### Saved entries
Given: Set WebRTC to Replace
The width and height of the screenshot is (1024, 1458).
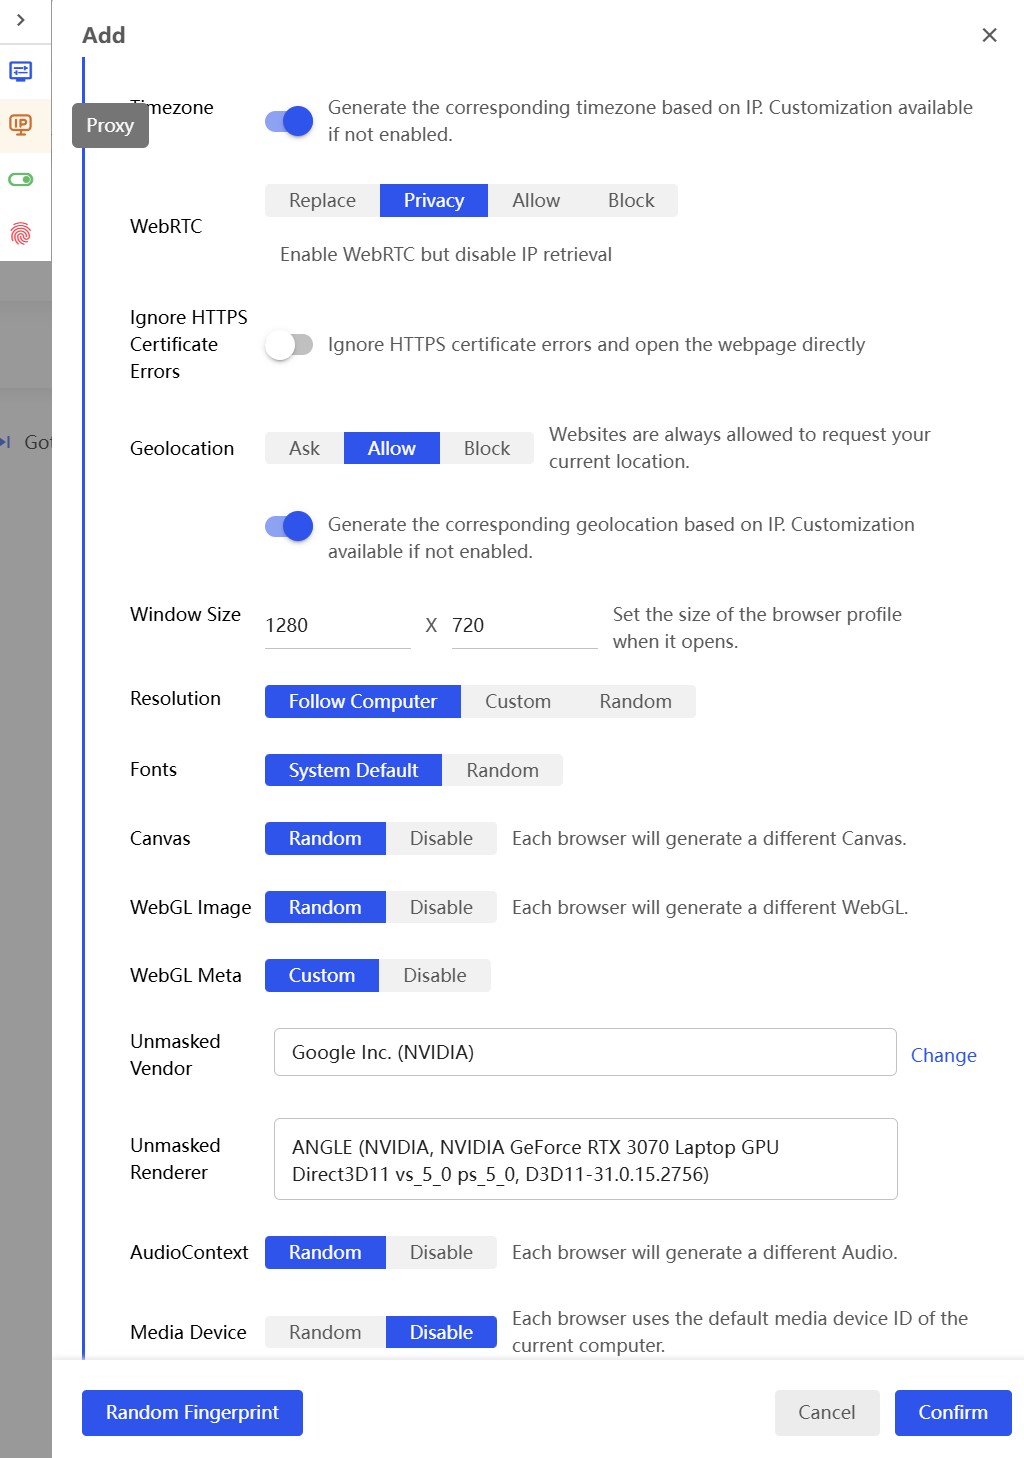Looking at the screenshot, I should click(322, 201).

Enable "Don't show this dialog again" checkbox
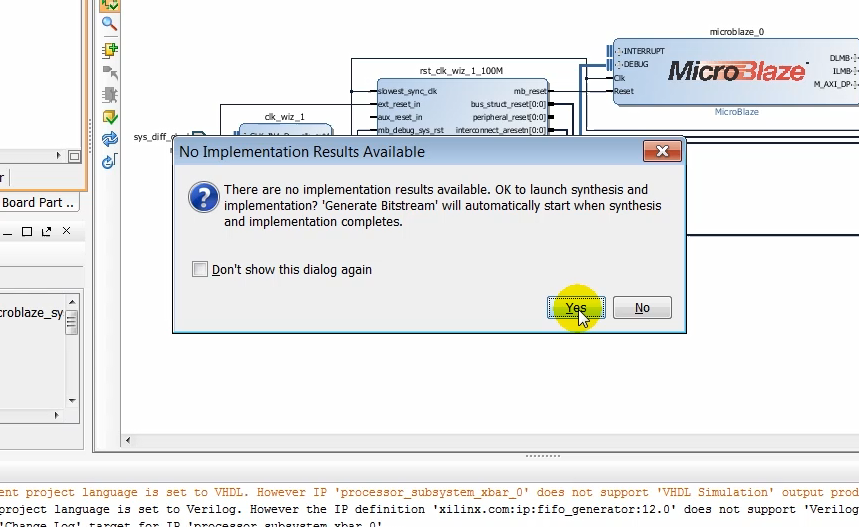click(x=200, y=269)
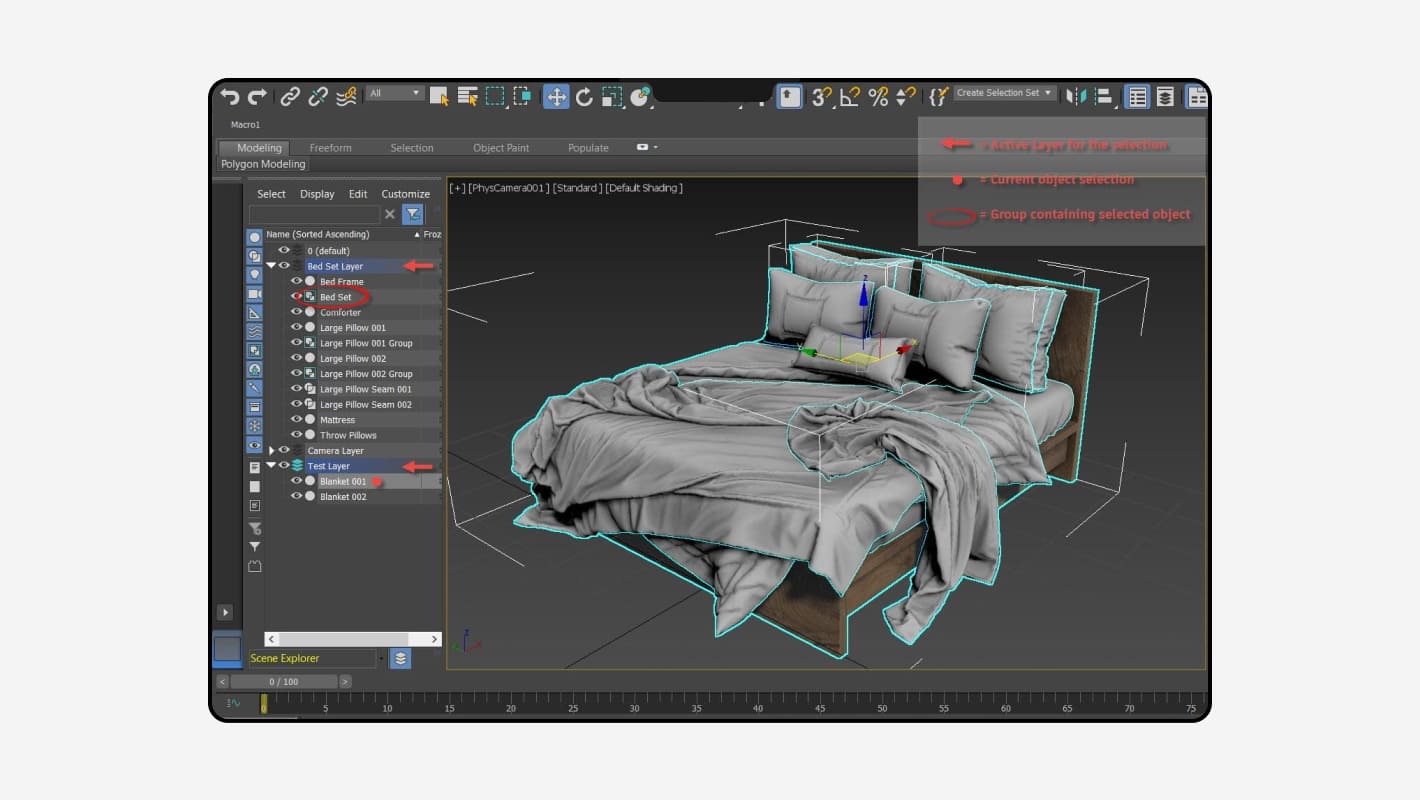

### About this exercise
Only the lines from the one containing "The width and" through the last line of the records above should be repeated, exactly and without pictures.

### Answer section
The width and height of the screenshot is (1024, 1458).
Looking at the screenshot, I should click(322, 201).

Enable "Don't show this dialog again" checkbox
click(x=200, y=269)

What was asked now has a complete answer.